We should explain one more thing at this point, namely, what that first line of our :i readouts says

:i Color
: type Color :: *
: data Color = Red | Yellow | Blue | Green
:   	-- Defined at omni1.1.hs:29:1
: instance [safe] Eq Color -- Defined at omni1.1.hs:30:10
: instance [safe] Ord Color -- Defined at omni1.1.hs:36:10
: instance [safe] Read Color -- Defined at omni1.1.hs:29:57
: instance [safe] Show Color -- Defined at omni1.1.hs:29:52

type Color :: * is telling us that the type of the type Color is *. Huh? So if the type of values Red or Green is Color, the type of Color is it’s kind, here expressed by the symbol *. Color has kind *, which says Color is a type constructor of arity null, or a nullary type constructor. So what does this mean? Let’s take it apart…

Arity is something functions have. $f(x) = x^2\;$ has an arity of one since it takes just the one parameter, $x$. For $f(x,y) = x^2y1/3\;\;$ arity is two — and we usually say binary since it takes two parameters, $x$ and $y\;$. But $f() = 5\;$ is a function that takes no parameters and always returns $5\;$. It’s arity is null[fn:40].

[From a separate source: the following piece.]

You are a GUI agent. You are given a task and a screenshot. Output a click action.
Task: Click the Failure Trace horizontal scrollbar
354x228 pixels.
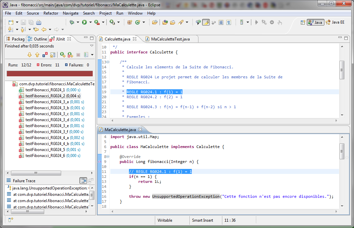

In the second line, the data type declaration line, we see the left side of the = is Color, which is the type constructor, and on the right side are the data constructors or value constructors, which are Red | Yellow | Blue | Green, which are also referred to as just the values of Color. Again, the type of Red is Color, and the type of Color is *, which is Haskell’s way of noting Color has an arity of null. Which is just like $f() = 5\;$ only that it has values[fn:41] Red, Yellow, Blue, or Green as possible values instead of just $5$. And like $5$, we can consider them as constants. Yes, it might be odd to consider a data type as a sort of function taking parameters, but under Haskell’s hood they do. So we might say Color takes the null parameter and returns one of its color data constructors as a value. Odd, but that’s Haskell.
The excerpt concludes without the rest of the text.